#### ASSIGNMENT 1:
In the article on Kashmir's apple growers, how many metric tonnes of apples did Kashmir produce in 2019?
#### ASSIGNMENT 2:
Can you sum up the article on Kashmir's apple growers in two sentences?
#### ASSIGNMENT 3:
Resume the article on Kashmir's apple growers, picking up right after its final sentence.

#### PAGE TEXT:
========

But the assurances were short-lived. On February 5, the Union Finance Ministry issued a notification waiving off customs duty on select imports from five neighboring countries, including Afghanistan. One of the exempted items are apples entering India from Afghanistan.
Another concern that the delegation raised was the sale of imported apples at Agriculture Produce Marketing Committees or state-regulated markets like the Azadpur mandi in Delhi. “We told the officials to show us under which law imported apples can be sold at a market meant primarily for indigenous traders,” Wafai recalled.
A preemptive fight
Horticulture forms the backbone of Kashmir’s economy. Despite setbacks and disruptions caused by the conflict in the region, the Valley’s horticulture production increased 36% over the last decade.
In 2019 alone, Kashmir produced over 19 lakh metric tonnes of apples – the highest in India. While apples are grown in other states like Uttarakhand, Himachal Pradesh and Arunachal Pradesh, Jammu and Kashmir dominates the Indian apple market.
Despite that, horticulturists in Kashmir say they receive little support.
“For years, we have been raising the issue of crop insurance with different companies but no one is ready to offer insurance services to us,” said Basheer, the chairman of the fruit traders’ unions. Even the government-owned Jammu and Kashmir Bank did not devise an insurance scheme for the growers, he added.
The other problem they face, say apple growers, is the absence of an all-weather highway connecting Kashmir Valley with the rest of India. Every winter, the 270-km Srinagar-Jammu national highway closes down for long stretches.
“Has anything changed about this road in the last 70 years?” Basheer asked.
After Jammu and Kashmir lost its special constitutional status in August 2019, apple growers say they were facing the added trouble of explaining their concerns to an administration run largely by officials from outside. “They don’t understand the dynamics of a local sector like horticulture,” Basheer said.

========

#### SOURCE DATA:

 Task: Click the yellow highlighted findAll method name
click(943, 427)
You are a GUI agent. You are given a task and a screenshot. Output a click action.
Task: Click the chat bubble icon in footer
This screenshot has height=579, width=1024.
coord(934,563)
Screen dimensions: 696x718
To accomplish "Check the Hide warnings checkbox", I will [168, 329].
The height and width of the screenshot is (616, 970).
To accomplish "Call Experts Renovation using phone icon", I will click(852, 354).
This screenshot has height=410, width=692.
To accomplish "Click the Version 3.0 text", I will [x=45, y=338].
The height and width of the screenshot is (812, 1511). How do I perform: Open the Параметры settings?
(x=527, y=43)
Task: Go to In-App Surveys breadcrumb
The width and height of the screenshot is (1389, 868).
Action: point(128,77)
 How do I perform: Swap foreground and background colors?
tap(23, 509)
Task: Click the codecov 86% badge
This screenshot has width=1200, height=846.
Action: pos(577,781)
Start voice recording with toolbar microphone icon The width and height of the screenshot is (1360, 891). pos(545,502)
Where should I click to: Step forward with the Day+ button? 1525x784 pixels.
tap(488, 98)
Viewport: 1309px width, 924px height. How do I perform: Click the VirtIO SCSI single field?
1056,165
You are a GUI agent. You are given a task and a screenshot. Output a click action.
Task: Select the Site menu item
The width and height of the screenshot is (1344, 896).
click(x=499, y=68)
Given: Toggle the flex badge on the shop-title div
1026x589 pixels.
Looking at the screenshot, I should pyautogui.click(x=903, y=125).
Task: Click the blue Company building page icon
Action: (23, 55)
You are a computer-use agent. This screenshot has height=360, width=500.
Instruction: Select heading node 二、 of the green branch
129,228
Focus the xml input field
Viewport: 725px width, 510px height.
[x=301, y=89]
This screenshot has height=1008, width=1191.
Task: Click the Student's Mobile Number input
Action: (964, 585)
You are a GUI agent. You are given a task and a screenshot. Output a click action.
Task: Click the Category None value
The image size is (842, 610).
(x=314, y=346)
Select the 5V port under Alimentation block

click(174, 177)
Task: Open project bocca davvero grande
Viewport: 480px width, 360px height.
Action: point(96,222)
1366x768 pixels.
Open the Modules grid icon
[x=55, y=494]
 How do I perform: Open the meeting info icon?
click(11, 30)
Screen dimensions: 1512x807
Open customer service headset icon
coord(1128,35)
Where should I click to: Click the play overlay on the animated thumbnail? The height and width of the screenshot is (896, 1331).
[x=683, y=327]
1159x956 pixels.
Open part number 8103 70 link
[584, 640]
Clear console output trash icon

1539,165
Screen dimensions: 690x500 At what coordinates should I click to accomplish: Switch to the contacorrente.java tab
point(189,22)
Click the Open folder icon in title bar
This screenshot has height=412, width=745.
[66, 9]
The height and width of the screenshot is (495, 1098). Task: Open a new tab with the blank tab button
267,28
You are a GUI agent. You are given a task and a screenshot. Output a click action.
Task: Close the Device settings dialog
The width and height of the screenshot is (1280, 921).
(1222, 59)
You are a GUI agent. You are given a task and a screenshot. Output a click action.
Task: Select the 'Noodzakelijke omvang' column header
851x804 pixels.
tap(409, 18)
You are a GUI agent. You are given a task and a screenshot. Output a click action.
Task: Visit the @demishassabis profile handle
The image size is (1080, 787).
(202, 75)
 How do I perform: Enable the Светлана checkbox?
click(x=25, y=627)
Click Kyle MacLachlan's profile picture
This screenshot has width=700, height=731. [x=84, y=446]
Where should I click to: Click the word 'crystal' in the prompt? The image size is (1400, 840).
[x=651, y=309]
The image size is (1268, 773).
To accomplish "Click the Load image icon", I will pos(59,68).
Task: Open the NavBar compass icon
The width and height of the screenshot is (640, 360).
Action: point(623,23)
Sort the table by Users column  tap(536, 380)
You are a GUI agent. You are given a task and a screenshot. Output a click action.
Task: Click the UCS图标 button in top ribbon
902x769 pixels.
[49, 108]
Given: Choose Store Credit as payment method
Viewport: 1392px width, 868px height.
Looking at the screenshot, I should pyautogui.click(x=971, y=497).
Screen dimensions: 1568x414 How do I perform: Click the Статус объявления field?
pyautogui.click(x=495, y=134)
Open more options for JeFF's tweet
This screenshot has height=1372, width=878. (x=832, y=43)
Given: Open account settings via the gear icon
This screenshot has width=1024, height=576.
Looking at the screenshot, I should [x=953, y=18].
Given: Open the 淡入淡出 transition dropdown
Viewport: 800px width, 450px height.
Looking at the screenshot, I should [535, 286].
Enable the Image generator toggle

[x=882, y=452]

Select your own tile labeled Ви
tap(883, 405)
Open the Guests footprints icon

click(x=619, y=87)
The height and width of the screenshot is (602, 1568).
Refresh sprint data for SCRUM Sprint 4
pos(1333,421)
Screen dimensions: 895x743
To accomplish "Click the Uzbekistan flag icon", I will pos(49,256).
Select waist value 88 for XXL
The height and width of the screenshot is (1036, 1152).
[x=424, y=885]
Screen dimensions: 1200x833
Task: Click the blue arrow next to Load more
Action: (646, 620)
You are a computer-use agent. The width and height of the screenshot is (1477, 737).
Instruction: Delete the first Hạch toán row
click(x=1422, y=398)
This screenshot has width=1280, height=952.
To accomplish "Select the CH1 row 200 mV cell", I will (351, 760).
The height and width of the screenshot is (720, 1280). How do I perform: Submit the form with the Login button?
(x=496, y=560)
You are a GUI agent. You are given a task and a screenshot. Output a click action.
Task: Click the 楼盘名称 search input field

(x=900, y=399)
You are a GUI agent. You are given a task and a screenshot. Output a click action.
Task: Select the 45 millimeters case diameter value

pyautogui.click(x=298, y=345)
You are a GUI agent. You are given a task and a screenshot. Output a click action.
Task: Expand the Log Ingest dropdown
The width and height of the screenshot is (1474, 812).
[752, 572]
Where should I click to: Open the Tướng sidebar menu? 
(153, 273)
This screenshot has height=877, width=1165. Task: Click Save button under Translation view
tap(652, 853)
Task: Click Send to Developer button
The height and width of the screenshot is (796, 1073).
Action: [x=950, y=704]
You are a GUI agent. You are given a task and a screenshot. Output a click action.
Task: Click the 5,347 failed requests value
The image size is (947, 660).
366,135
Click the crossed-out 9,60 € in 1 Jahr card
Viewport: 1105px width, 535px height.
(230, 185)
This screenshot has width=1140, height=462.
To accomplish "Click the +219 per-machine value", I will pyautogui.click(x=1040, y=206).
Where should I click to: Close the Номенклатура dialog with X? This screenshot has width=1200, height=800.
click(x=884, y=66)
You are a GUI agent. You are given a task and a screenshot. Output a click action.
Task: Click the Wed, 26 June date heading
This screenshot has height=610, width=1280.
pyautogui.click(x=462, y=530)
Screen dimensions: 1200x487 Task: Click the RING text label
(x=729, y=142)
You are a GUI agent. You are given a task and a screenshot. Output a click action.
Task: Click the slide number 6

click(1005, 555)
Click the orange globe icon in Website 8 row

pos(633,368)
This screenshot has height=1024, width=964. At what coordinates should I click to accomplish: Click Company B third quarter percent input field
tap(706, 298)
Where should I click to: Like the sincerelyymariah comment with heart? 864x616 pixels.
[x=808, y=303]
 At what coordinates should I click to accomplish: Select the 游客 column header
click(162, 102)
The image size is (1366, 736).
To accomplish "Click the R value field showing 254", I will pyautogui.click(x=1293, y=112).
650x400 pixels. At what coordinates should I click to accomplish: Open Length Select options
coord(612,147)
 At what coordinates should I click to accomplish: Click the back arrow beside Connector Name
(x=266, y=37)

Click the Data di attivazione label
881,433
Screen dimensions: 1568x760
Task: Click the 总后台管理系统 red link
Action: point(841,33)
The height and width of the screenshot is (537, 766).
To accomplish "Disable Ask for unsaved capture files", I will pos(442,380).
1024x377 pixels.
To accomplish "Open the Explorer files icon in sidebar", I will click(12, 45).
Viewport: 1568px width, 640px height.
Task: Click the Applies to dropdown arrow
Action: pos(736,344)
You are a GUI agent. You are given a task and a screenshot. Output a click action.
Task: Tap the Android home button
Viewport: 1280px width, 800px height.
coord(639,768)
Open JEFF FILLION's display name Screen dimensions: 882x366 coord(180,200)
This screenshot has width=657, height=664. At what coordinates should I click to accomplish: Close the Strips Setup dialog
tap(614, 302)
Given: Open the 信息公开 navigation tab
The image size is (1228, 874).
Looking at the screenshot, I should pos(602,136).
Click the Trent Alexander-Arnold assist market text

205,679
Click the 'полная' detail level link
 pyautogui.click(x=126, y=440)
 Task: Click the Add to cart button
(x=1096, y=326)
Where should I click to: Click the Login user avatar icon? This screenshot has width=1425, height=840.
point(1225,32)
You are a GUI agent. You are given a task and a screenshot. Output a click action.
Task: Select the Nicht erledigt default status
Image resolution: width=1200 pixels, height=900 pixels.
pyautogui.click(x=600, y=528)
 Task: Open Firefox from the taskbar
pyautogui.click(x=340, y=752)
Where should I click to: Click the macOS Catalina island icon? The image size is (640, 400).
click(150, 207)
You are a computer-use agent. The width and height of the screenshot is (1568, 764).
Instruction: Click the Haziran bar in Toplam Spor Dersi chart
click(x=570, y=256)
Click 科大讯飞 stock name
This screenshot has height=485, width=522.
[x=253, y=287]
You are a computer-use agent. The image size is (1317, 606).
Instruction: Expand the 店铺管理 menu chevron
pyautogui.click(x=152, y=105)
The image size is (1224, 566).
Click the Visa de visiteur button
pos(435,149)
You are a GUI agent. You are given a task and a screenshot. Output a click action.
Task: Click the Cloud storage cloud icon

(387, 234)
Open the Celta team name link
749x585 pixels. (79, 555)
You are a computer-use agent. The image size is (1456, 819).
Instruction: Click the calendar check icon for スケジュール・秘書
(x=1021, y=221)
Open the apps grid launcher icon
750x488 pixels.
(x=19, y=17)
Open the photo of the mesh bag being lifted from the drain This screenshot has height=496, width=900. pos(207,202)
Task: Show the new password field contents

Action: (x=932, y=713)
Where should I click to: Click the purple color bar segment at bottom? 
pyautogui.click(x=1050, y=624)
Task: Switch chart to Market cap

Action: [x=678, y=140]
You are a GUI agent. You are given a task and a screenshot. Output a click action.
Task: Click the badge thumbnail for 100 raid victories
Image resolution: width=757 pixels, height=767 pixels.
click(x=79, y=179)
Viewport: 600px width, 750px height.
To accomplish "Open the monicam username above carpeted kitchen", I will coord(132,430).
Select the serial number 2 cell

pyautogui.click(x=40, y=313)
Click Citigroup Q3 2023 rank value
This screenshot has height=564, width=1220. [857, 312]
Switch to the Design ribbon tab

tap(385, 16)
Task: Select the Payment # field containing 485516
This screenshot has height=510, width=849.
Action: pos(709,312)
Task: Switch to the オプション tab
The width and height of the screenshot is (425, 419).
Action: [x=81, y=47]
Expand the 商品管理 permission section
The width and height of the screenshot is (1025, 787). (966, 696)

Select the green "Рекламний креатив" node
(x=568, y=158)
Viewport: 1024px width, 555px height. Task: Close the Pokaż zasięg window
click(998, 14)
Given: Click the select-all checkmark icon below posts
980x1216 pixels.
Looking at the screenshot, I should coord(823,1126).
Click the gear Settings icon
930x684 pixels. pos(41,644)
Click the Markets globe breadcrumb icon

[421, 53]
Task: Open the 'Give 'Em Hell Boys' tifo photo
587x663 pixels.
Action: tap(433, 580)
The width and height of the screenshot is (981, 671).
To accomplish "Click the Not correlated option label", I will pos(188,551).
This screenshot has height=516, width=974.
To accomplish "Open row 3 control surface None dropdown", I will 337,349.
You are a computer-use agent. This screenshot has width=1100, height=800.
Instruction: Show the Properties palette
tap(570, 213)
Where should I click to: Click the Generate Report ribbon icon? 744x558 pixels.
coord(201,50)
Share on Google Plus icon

========

#### TASK RESPONSE 1:
Over 19 lakh metric tonnes.

#### TASK RESPONSE 2:
Kashmir dominates India's apple market, producing over 19 lakh metric tonnes in 2019, yet its growers say they get little support, citing the lack of crop insurance and of an all-weather highway to the rest of India. They also object to the February 5 customs duty waiver on apples from Afghanistan and to imported apples being sold at state-regulated markets, and they say that since August 2019 they must explain their concerns to an administration run largely by officials from outside.

#### TASK RESPONSE 3:
Therefore, apple growers decided it was best to travel to Delhi to register a strong pre-emptive reaction to the Iranian apple imports. “If this import of Iranian-apples happens at the time of harvest season in October or November, Kashmir’s horticulture industry will collapse,” said Basheer. “The ultimate impact of this disaster will be on a small farmer on the ground. We are talking about more than seven lakh families here.”
A double whammy
When 40-year-old Javid Ahmad of Pulwama district came to know about the import of Iranian apples into Indian markets, he was furious: “I completely lost it. I felt like someone was slaughtering my conscience.”
An apple grower himself, Ahmad has been trading a higher volume of the fruit every year – at diminishing returns.
“Every year, I buy and sell around 80,000 boxes of apples,” Ahmad said. “But would you believe I am becoming poorer every year and my debt is increasing?”
Ahmad supports a family of five through his business. He pointed out that the apple industry in Kashmir has been struggling since the floods in 2014. Then came the Burhan Wani uprising in 2016. “And since 2019, all we have known are just lockdowns,” Ahmad said, referring to months-long lockdown after Jammu and Kashmir’s special status was revoked on August 5, 2019, followed by the Covid-19 pandemic.
The entry of tax-free Iranian apples is the latest in a long list of crises, Ahmad rued.
“Over the years, I have seen flourishing apple growers and traders winding up their businesses and staying home,” said Ahmad. “If this continues, many more will quit.”